▶ [TASK ITEM]: The entries are to be reproduced verbatim, and their pictures left out.

Data extracted from a collection
= Beginning of Section =

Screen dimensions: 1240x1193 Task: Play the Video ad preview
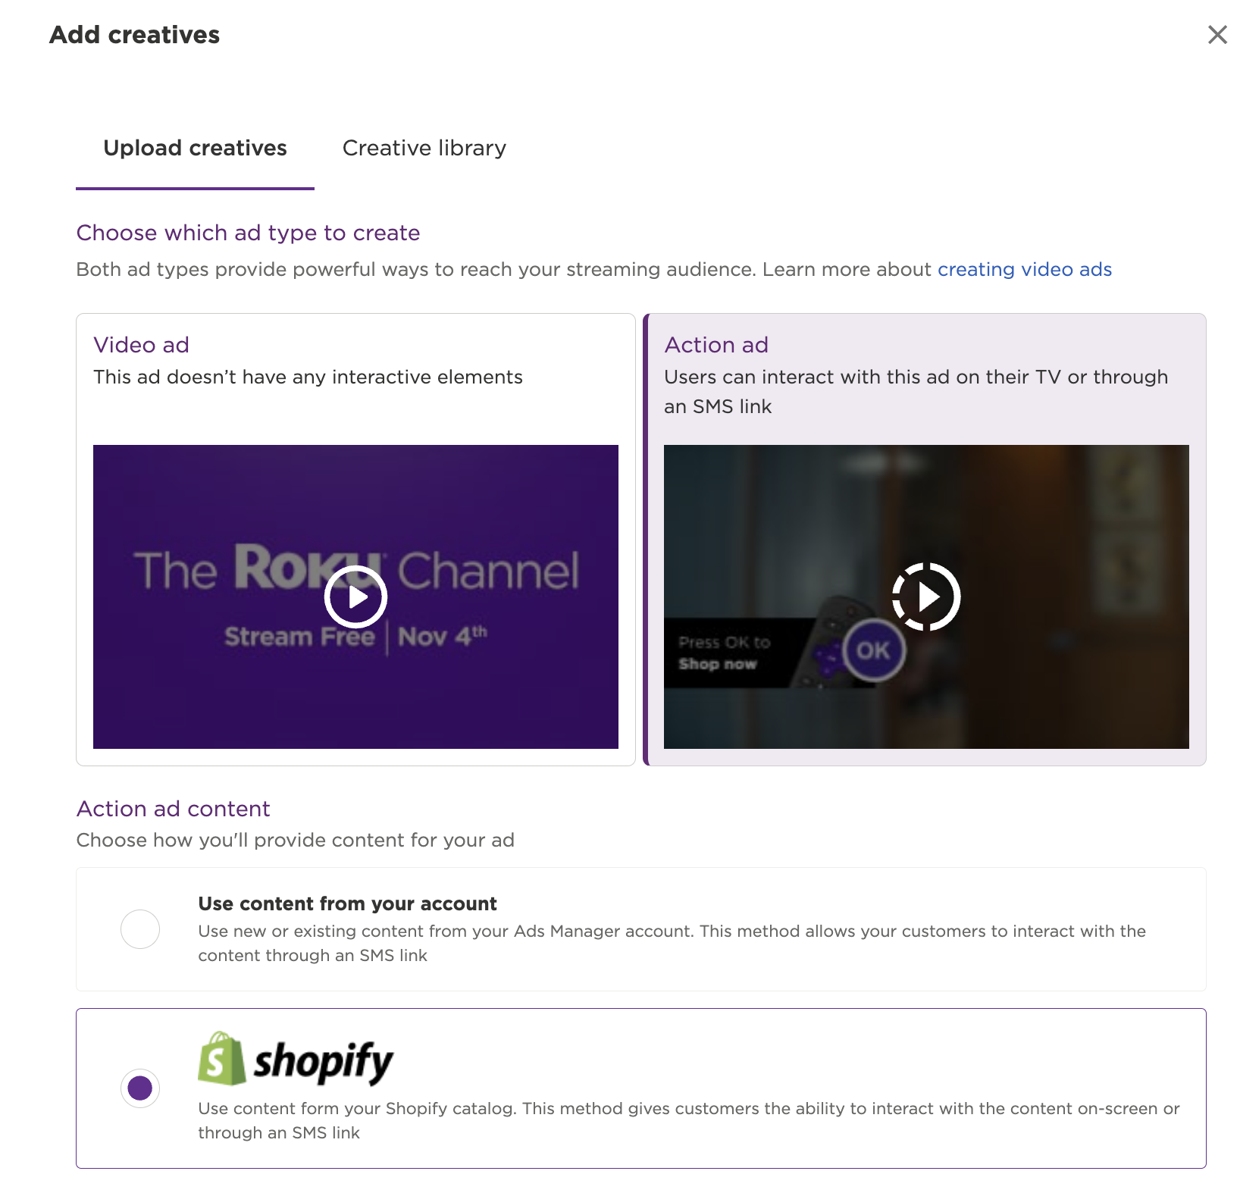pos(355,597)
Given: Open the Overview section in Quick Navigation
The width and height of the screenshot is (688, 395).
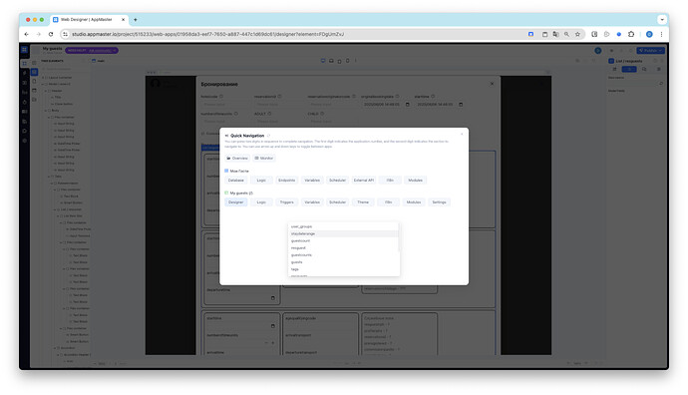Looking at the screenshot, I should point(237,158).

= End of Section =

▶ [ANSWER TO THIS TASK]:
Screen dimensions: 1240x1193 Task: Play the Video ad preview
pos(355,597)
Given: Open the Overview section in Quick Navigation
The width and height of the screenshot is (688, 395).
Looking at the screenshot, I should point(237,158).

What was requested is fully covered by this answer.